Queríamos aquelas coisas que começávamos a ver na televisão: um carro e um fato, sofás para ver o futebol com os amigos enquanto bebíamos umas cervejas.

Queríamos desodorizantes, sabonetes e champôs. Queríamos que os nossos filhos bebessem leite e não só sopas de café.
Invejávamos os americanos - ou o que supunhamos que eles eram. Raros de nós queríam ser como os russos: não sabíamos nada do seu sistema educativo, mas víamos que os seus automóveis eram francamente maus.
E achávamos que também precisávamos de liberdade.
Éramos pequeninas rãs, mas queríamos ser maiores do que o boi.
d) Mas também há um «aqui» que é geográfico, por assim dizer. Estamos neste canto da península e nem sequer temos a sorte da Turquia que se espalha por dois continentes e, por isso, pode escolher entre a Europa e a Ásia. Escolheu, pelo menos até ver, a Europa. A seguir talvez venha o Líbano que se pode gabar de ter vários milhões de cristãos. E depois, quem sabe, Israel, que não me parece que tenha muitos.
Nós, ibéricos, temos um pézinho em África. Os nossos irmãos aqui ao lado têm Ceuta e cercanias; nós temos a (alegada) língua de Camões. Teríamos tido, como os turcos, a possibilidade de escolher.
Podíamos ter embarcado na Jangada de Pedra do Saramago e atracado em África. Já viram como era bom para a nossa auto-estima? Em vez de estarmos na cauda da Europa, podíamos estar vanguarda da África.
Em vez de rabo de pescada, éramos cabeça de sardinha.
Mas, vendo bem, se a cabeça fosse a do António Sardinha, também não era grande coisa.
Mas rabo? Ainda que de pescada? Francamente!

6 comentários:

Anónimo disse...

Como chegámos aqui? E só assim? Como se nos faltasse engenho e arte. Mas não creio que nos falte engenho e arte, falta-nos é senso. O que é engenho e arte? usar a ousadia com senso.

Anónimo disse...

O meu comentário está mal formulado (não sei apagar comentários). O que queria dizer é que a sensatez é conseguir no engenho e arte colocar ousadia sem que se dê passos maiores que os pés. De política percebo pouco, ou de partidos melhor dizendo, mas somos o que fazemos, e deixamos fazer, quotidianamente.

tacci disse...

Claro que nos falta engenho e arte, Gaivota. Temo-nos em alta conta, mas, no fundo, as nossas instituições são mais para o indigentezinho. Salva-nos um ou outro rasgo, que os poderes públicos - ou outros invejosos - se encarregam logo de calar (ou expatriar, pronto).
Abraços.

Anónimo disse...

o nosso ´mal é quando temos rasgos também qieremo retorno imediato e por isso não caminhamos. Coremos sem ter conta do que nos está no caninho(ar)

Graza disse...

Contra o TGV, aeroporto, auto-estradas, privatizações, qualquer coisa, não importa, mas que resulte! O problema é que não há quem dê garantias de nada, nada em Portugal é um projecto nacional que possa resultar se as condições previstas à partida não forem as mesmas à chegada, e é nisso que falhamos – os estádios de futebol são o exemplo mais à mão. Qualquer projecto deveria ser polivalente e servir sempre, independentemente das condições existentes à data da sua conclusão. Por muito que olhe só vejo três onde se pode quase jogar no escuro: Educação e Ensino, Justiça e Cultura.

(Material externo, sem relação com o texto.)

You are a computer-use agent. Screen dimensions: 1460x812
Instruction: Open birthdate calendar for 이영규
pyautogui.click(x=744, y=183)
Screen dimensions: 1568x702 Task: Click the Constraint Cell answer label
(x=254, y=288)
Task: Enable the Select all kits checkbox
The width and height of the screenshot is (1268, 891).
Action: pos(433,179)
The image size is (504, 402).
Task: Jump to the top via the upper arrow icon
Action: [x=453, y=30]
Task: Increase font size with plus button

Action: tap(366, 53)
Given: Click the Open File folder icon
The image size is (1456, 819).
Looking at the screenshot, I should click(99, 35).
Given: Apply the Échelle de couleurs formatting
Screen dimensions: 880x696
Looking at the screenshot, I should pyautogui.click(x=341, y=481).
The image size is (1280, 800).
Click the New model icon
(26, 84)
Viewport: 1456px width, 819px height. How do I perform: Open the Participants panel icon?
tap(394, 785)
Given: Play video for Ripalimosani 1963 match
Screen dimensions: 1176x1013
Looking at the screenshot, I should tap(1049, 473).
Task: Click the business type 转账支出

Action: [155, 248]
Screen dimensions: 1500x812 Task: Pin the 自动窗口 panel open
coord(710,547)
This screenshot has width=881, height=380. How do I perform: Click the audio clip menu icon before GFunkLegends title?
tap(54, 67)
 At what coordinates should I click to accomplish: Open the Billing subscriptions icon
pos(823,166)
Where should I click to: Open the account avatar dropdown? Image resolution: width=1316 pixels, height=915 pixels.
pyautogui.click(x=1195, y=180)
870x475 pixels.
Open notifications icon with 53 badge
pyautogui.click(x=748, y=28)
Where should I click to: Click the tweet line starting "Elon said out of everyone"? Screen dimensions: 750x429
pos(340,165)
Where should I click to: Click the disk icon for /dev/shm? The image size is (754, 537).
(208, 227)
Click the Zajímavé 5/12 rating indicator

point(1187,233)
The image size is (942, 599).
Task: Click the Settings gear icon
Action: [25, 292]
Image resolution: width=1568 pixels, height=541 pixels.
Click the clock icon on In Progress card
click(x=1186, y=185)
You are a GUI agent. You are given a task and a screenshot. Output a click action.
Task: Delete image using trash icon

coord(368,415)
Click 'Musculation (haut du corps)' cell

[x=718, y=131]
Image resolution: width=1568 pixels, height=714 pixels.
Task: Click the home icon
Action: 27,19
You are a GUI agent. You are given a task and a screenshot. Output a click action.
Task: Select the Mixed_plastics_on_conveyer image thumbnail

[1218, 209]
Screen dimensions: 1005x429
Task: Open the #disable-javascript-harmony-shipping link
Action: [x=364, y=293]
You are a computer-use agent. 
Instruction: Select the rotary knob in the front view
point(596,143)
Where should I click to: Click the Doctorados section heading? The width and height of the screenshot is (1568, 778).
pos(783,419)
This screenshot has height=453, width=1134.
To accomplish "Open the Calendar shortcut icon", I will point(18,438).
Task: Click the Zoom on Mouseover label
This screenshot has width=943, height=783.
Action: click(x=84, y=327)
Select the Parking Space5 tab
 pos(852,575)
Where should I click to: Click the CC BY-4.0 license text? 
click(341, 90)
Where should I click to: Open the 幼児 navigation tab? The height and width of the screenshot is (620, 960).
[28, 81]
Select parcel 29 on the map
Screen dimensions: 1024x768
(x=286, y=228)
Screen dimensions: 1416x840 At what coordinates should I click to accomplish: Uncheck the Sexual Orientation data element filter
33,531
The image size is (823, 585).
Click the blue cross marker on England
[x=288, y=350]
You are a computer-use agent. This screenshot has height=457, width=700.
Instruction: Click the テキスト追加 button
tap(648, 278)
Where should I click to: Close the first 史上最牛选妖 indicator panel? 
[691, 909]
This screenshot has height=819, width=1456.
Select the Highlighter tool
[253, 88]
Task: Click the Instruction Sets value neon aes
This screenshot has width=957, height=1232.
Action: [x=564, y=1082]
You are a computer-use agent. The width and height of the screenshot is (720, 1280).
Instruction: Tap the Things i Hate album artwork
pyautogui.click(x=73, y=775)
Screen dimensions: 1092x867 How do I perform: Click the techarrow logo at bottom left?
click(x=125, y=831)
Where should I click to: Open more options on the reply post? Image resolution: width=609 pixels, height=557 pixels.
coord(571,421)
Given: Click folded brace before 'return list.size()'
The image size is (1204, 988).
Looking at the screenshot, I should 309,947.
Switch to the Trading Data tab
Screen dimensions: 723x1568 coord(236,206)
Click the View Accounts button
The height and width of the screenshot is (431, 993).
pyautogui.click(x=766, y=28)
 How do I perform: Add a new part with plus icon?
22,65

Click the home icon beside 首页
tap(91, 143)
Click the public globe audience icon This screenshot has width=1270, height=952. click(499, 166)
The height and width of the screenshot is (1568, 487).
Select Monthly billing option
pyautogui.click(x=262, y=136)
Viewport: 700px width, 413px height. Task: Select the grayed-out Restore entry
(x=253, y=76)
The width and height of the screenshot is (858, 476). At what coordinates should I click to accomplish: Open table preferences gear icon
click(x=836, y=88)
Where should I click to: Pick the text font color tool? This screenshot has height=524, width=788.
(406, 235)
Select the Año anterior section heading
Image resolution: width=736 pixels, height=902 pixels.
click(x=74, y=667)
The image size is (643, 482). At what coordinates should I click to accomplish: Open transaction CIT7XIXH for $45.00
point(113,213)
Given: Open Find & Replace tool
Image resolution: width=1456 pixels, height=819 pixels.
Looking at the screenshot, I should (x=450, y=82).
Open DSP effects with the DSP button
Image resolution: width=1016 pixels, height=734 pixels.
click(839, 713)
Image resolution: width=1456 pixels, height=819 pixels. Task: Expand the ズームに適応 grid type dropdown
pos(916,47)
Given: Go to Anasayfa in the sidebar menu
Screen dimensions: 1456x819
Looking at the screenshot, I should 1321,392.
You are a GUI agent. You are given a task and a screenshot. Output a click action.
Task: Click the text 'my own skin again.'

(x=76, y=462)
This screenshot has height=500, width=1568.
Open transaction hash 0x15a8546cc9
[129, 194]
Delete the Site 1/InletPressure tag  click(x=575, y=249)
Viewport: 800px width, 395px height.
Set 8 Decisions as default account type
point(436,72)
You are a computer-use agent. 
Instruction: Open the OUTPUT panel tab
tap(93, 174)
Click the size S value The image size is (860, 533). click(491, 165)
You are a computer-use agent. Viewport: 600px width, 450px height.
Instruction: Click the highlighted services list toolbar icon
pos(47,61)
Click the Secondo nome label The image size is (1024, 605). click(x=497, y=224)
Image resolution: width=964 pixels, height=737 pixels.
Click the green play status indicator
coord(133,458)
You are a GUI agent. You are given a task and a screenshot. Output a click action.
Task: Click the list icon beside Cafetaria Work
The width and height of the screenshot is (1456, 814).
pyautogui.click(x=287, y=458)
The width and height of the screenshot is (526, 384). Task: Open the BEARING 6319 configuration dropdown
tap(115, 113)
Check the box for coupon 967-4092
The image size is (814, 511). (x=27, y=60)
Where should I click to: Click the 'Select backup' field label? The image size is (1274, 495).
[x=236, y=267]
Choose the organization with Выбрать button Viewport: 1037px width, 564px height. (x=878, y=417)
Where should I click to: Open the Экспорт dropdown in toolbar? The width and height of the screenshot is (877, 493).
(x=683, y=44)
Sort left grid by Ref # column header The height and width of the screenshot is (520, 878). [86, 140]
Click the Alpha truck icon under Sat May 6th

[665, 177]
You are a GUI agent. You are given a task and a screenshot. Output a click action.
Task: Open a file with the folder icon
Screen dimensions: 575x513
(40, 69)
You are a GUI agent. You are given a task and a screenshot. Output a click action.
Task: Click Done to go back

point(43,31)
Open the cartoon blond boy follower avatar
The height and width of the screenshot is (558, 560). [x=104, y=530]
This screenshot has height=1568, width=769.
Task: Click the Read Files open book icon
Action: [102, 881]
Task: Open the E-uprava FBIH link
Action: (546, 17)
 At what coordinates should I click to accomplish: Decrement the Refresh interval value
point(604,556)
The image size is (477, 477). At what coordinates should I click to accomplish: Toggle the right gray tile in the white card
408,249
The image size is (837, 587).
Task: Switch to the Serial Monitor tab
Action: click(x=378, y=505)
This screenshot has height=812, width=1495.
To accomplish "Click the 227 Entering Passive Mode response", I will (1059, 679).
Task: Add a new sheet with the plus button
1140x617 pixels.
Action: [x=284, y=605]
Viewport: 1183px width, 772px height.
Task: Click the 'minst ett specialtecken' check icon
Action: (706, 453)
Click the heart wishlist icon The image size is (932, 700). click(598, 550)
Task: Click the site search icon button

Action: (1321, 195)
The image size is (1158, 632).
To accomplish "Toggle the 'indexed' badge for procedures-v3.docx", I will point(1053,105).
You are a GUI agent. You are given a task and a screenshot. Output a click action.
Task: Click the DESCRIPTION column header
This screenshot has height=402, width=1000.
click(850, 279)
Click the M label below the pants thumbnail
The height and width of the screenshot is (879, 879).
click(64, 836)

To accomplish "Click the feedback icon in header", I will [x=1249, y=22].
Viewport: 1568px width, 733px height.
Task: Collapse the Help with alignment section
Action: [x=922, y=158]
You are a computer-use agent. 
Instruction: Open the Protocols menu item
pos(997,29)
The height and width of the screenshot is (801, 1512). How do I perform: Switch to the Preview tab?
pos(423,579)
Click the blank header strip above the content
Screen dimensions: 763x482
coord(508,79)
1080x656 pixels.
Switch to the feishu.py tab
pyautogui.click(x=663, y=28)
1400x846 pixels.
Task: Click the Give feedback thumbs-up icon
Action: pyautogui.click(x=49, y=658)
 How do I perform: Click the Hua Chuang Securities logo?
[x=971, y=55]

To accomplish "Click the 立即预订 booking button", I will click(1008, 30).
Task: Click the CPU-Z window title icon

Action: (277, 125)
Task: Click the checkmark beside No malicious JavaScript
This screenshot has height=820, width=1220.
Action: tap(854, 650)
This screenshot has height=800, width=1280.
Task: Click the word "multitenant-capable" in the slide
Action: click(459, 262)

Gostei desta: “Invejávamos os americanos - ou o que supunhamos que eles eram...”

tacci disse...

Concordo consigo, Grazza.
Se repararmos, desde o 25 de Abril, foram as coisas que melhor evoluíram (a par com a saúde e a habitação, talvez). Nunca houve tanta gente nas escolas, tantos grupos de teatro, tantos livros editados, tantas galerias e exposições. Não creio que baste a quantidade para gerar necessariamente a qualidade, mas decerto que muita coisa vai ficando. E creio que a nossa melhor aposta agora, em tempos ditos de crise, é mesmo a da qualidade do ensino. Mas eu, como professor a maior parte da minha vida, sou suspeito, claro.
Um abraço.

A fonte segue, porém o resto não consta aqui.